-- Start WORKING DATA --
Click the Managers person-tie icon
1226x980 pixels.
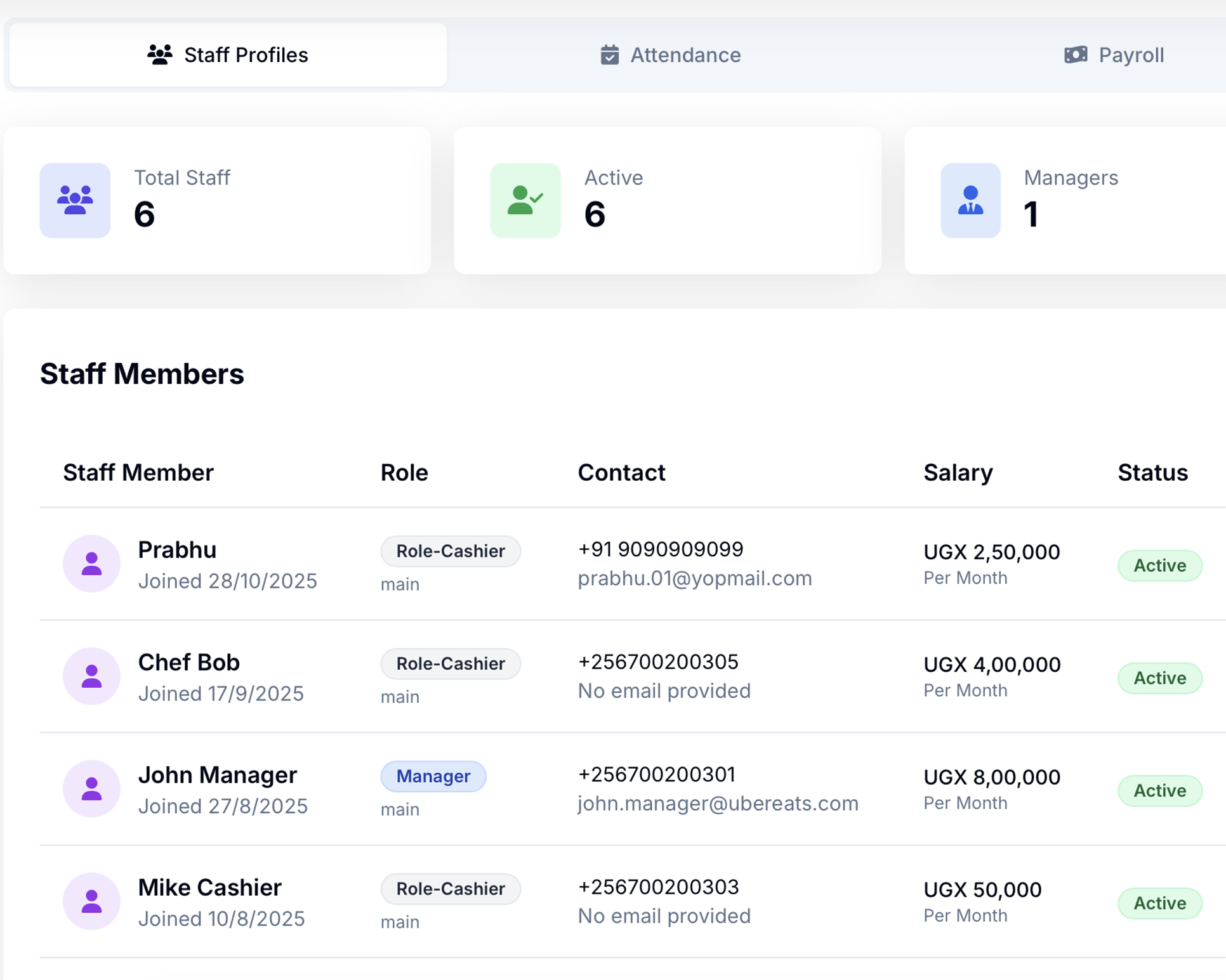pos(970,200)
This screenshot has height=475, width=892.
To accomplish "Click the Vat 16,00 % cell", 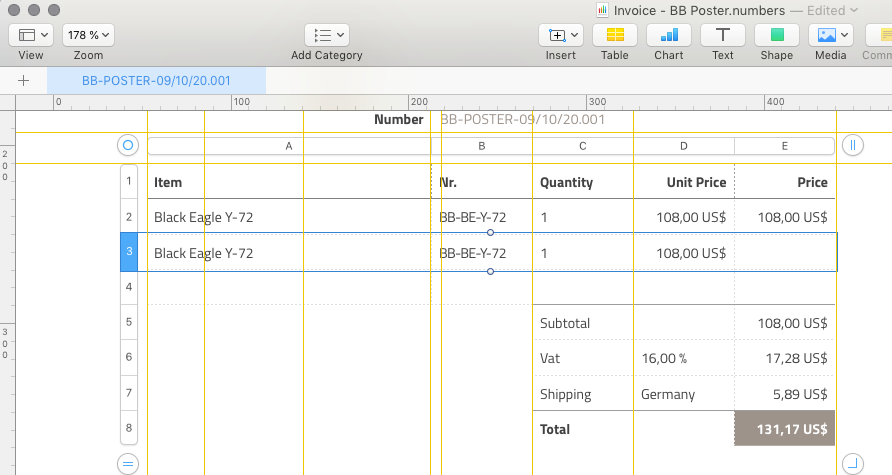I will 684,357.
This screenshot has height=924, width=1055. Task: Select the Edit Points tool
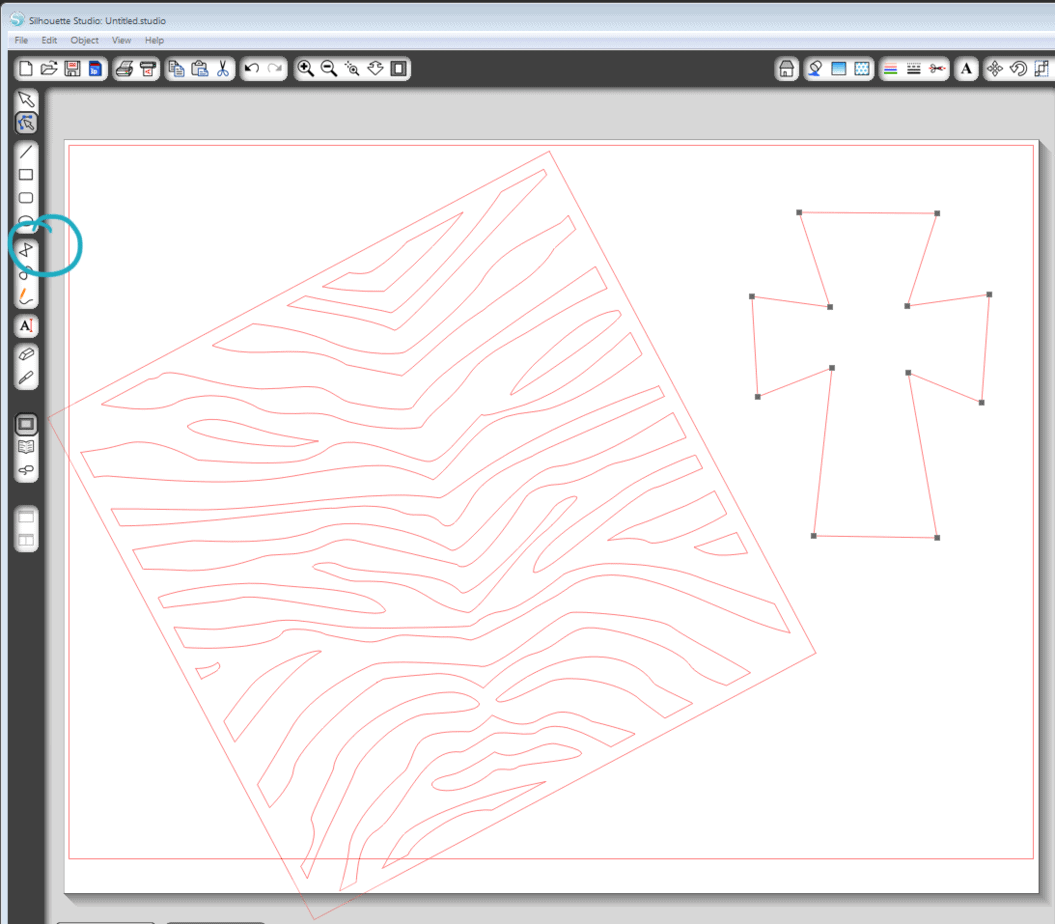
-- End WORKING DATA --
How many lines in the data above contain the string "This"? Case counts, so reply with only the number.

RESULT
2